**Input data**.

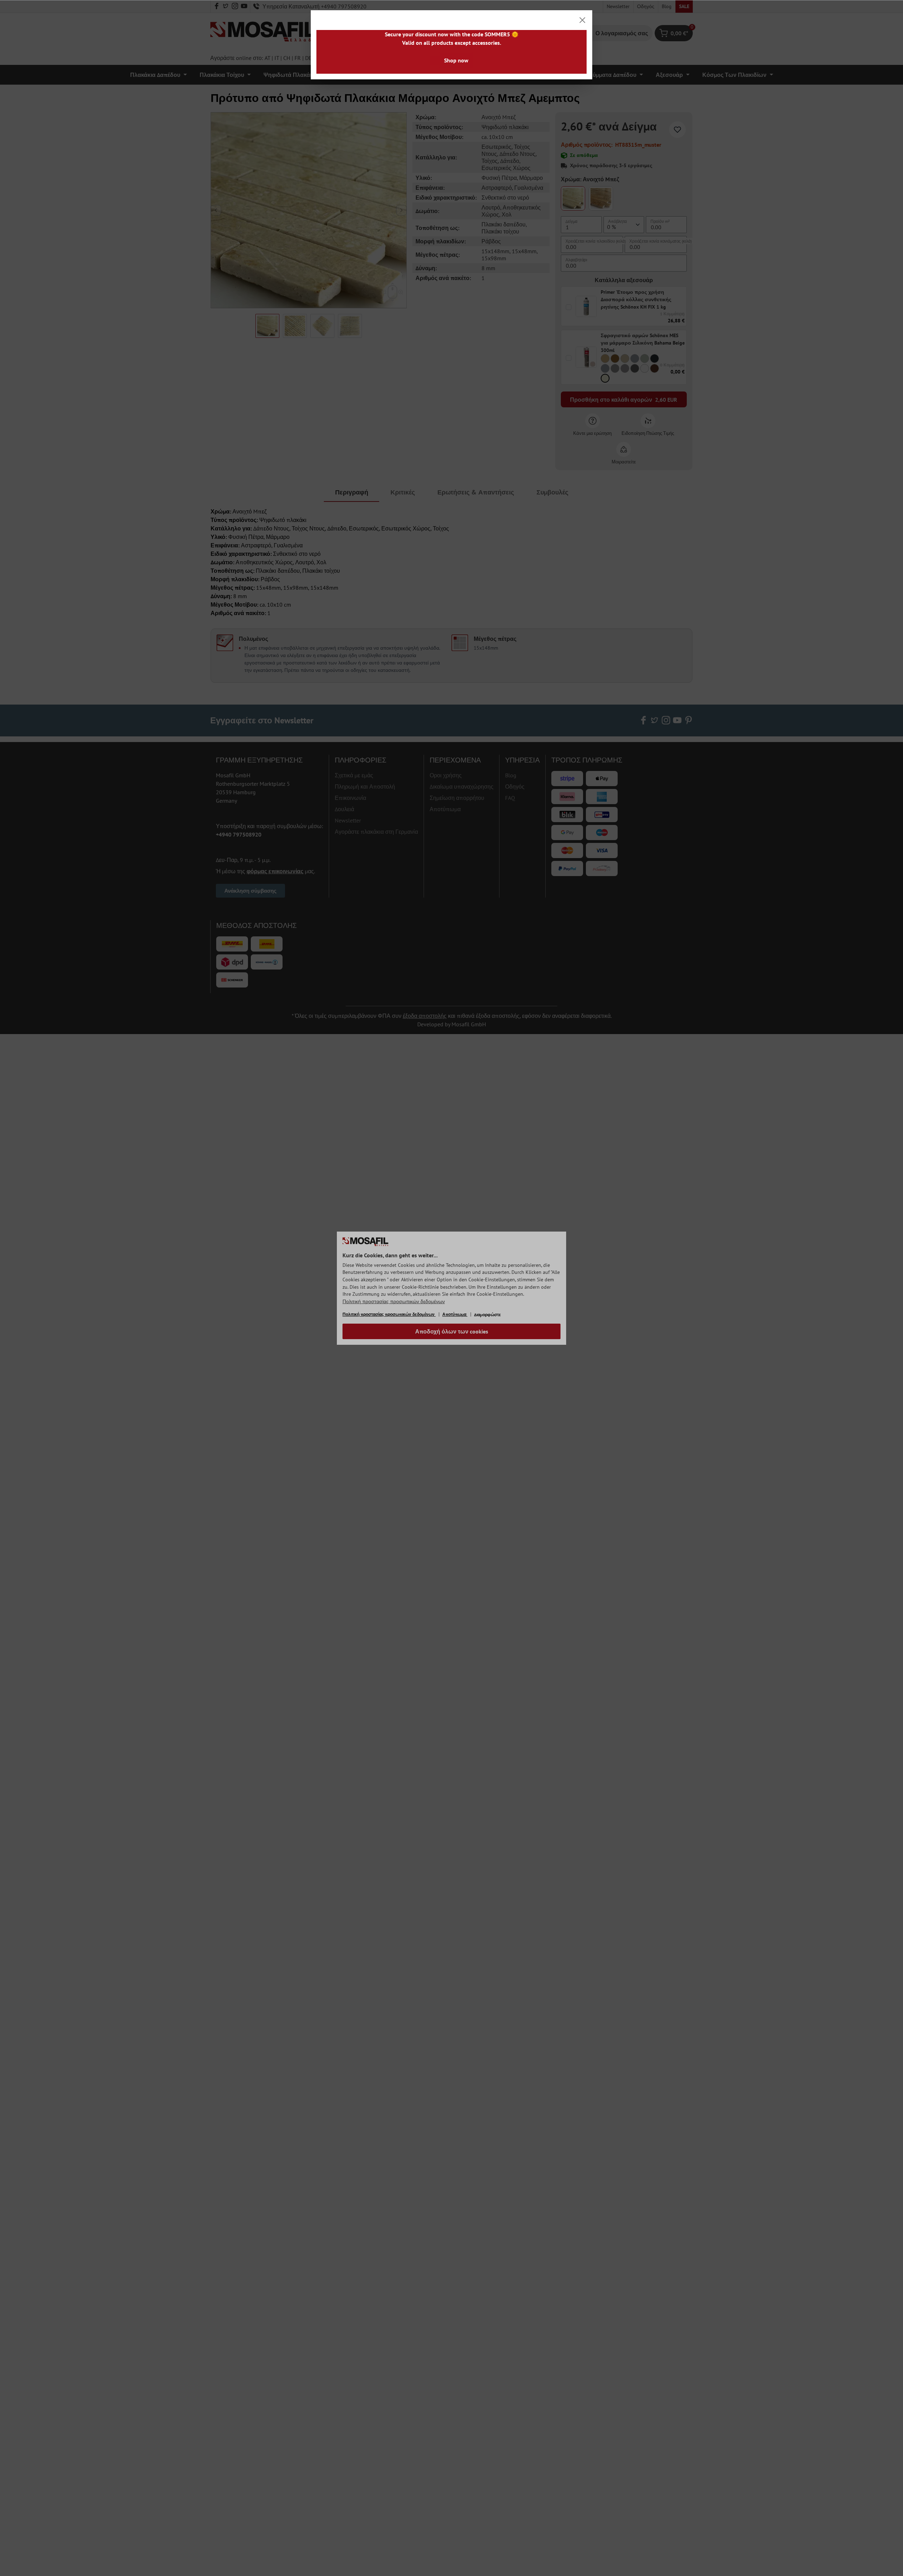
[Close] (582, 20)
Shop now (456, 60)
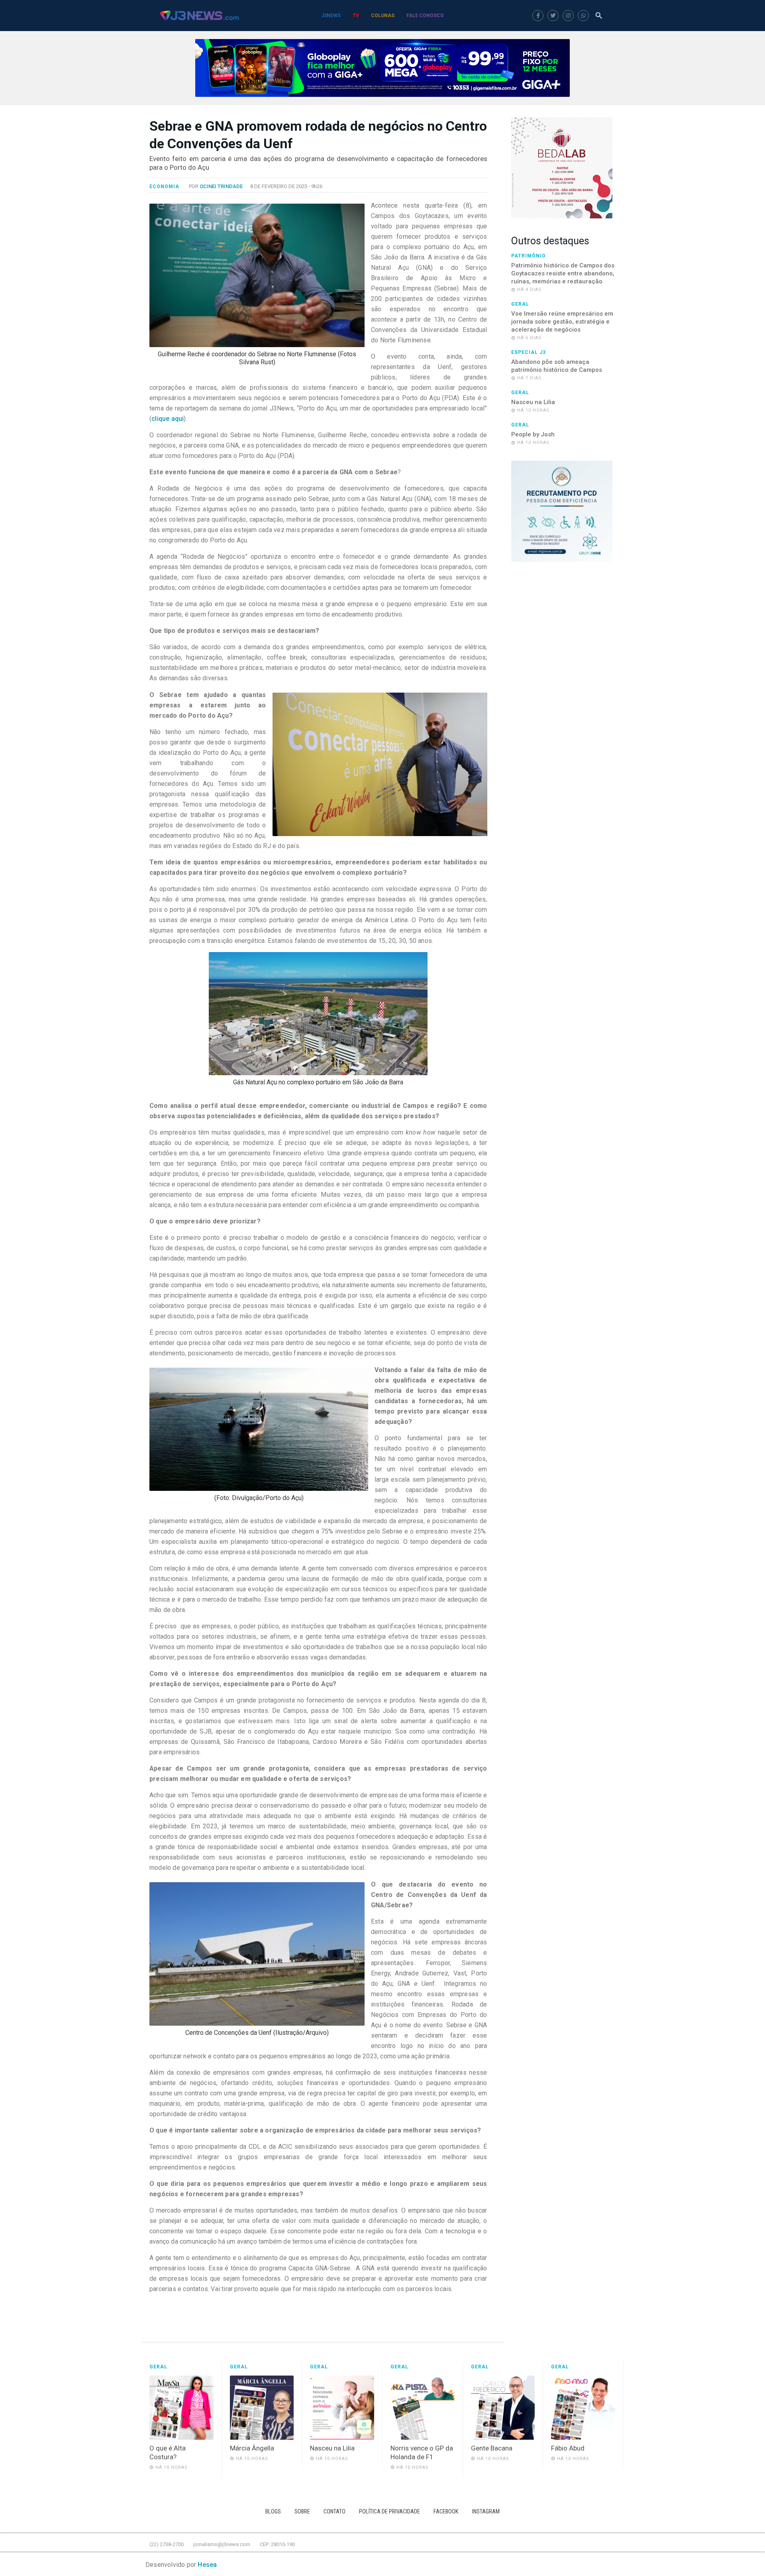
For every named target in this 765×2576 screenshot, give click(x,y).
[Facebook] (537, 15)
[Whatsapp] (583, 15)
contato (334, 2511)
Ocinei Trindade (221, 186)
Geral (520, 304)
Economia (164, 186)
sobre (302, 2511)
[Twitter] (553, 15)
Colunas (382, 15)
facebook (446, 2511)
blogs (273, 2511)
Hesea (207, 2564)
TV (356, 15)
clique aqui (167, 418)
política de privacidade (389, 2511)
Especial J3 (528, 352)
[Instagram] (568, 15)
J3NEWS (331, 15)
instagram (486, 2511)
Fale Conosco (425, 15)
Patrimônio (528, 255)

**Problem to work on**.
Pictures stay out of the copy; please restate every record above exactly.

**Output for this task**.
[Close] (582, 20)
Shop now (456, 60)
For every named target in this 765×2576 screenshot, give click(x,y).
[Facebook] (537, 15)
[Whatsapp] (583, 15)
contato (334, 2511)
Ocinei Trindade (221, 186)
Geral (520, 304)
Economia (164, 186)
sobre (302, 2511)
[Twitter] (553, 15)
Colunas (382, 15)
facebook (446, 2511)
blogs (273, 2511)
Hesea (207, 2564)
TV (356, 15)
clique aqui (167, 418)
política de privacidade (389, 2511)
Especial J3 (528, 352)
[Instagram] (568, 15)
J3NEWS (331, 15)
instagram (486, 2511)
Fale Conosco (425, 15)
Patrimônio (528, 255)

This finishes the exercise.